Mis en concurrence avec 350 autres, mon nouveau roman sera selon toute probabilité un livre mort-né. | ActuaLitté via Flickr

Temps de lecture: 3 min

Je sors à la rentrée prochaine un nouveau roman –mon septième!– et pourtant à cette idée, je ne ressens aucune joie ni exaltation particulière. Pire, j'ai déjà dans la bouche cette odeur de cendres et de défaites qui sera la mienne quand, rentrant dans une quelconque librairie, j'aurai les plus grandes difficultés à le trouver, un parmi tant d'autres, un égaré dans la masse invraisemblable de romans parus en même temps que lui.

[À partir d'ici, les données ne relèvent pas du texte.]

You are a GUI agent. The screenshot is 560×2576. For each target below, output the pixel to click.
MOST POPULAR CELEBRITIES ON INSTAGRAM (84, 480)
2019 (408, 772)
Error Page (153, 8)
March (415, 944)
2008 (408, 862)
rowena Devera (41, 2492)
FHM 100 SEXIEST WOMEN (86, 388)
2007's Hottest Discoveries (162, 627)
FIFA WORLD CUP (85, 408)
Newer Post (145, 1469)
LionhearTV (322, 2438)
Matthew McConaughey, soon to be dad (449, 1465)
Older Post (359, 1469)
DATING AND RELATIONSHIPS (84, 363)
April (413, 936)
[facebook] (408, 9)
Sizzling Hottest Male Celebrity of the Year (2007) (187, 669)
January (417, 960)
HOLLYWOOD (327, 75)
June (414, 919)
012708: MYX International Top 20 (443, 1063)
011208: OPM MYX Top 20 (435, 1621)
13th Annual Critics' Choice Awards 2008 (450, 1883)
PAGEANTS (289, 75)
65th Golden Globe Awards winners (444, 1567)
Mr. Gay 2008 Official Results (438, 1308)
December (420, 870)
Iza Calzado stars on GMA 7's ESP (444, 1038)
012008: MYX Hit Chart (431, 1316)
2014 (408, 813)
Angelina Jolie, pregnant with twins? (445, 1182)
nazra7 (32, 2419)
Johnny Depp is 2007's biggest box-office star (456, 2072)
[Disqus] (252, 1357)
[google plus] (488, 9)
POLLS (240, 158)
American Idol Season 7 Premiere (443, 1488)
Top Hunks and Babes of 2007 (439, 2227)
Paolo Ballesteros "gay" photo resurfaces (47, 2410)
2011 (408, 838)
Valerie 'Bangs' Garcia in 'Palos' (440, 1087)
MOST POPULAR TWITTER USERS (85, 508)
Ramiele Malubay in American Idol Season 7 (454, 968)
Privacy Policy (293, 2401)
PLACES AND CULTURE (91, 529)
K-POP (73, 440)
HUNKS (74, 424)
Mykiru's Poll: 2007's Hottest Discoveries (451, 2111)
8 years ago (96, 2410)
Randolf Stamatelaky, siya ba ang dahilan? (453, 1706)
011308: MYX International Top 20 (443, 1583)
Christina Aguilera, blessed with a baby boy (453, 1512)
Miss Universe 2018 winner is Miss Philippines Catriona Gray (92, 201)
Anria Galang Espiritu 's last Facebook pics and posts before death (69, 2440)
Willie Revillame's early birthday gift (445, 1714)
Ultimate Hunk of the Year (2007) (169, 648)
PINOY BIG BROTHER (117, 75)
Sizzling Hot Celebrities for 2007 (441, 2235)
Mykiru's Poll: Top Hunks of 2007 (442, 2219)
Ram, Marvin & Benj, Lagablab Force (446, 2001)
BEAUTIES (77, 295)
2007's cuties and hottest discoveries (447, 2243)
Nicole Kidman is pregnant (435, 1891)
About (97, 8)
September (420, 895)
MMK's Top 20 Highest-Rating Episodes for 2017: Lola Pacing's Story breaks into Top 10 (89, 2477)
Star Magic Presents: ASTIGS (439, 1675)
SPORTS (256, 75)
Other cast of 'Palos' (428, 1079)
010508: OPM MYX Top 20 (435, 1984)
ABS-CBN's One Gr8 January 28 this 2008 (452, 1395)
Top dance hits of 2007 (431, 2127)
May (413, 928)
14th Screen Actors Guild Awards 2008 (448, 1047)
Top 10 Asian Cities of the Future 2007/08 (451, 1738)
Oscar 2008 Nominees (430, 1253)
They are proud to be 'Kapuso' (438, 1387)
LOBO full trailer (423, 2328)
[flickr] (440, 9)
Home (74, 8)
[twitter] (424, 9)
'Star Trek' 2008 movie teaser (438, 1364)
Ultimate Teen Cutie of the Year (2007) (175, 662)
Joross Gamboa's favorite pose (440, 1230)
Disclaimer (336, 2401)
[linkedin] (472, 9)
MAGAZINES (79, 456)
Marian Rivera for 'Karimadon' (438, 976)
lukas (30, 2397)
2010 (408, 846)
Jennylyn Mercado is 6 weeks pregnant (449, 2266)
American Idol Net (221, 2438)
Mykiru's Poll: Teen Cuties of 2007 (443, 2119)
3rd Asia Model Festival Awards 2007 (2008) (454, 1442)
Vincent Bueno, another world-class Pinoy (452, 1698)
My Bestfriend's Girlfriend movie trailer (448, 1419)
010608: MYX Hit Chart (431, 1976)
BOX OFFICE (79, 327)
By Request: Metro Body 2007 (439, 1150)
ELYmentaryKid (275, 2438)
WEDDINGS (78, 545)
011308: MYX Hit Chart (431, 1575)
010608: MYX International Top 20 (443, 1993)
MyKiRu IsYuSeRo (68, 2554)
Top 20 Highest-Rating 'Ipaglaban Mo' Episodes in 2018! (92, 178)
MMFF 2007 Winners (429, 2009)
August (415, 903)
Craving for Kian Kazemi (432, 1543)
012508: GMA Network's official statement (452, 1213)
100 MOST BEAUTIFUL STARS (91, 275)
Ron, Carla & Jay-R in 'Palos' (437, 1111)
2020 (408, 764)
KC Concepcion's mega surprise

Je ne me fais aucune illusion. Je sais qu'il faudra un petit miracle pour que ce roman existe et parvienne à trouver ses lecteurs. Noyé dans le flot des nouveautés, mis en concurrence avec 350 autres écrabouillés par quelques mastodontes dont d'avance on aura décidé de leur importance, ce sera selon toute probabilité un livre mort-né, un livre voué à l'anonymat, un livre condamné à une vie brève et discrète, vendu à quelques centaines d'exemplaires, un livre sacrifié à l'autel de cette particularité de l'édition française qui année après année, sans que jamais rien ne change vraiment, continue à publier, dans une prodigalité extravagante, roman sur roman. Enfin, je dis cela mais je pense tout le contraire: je sens le méga carton qui s'annonce –j'ai d'ailleurs versé des arrhes pour une villa aux Canaries avec piscine, billard et parc d'attraction miniature pour mon chat.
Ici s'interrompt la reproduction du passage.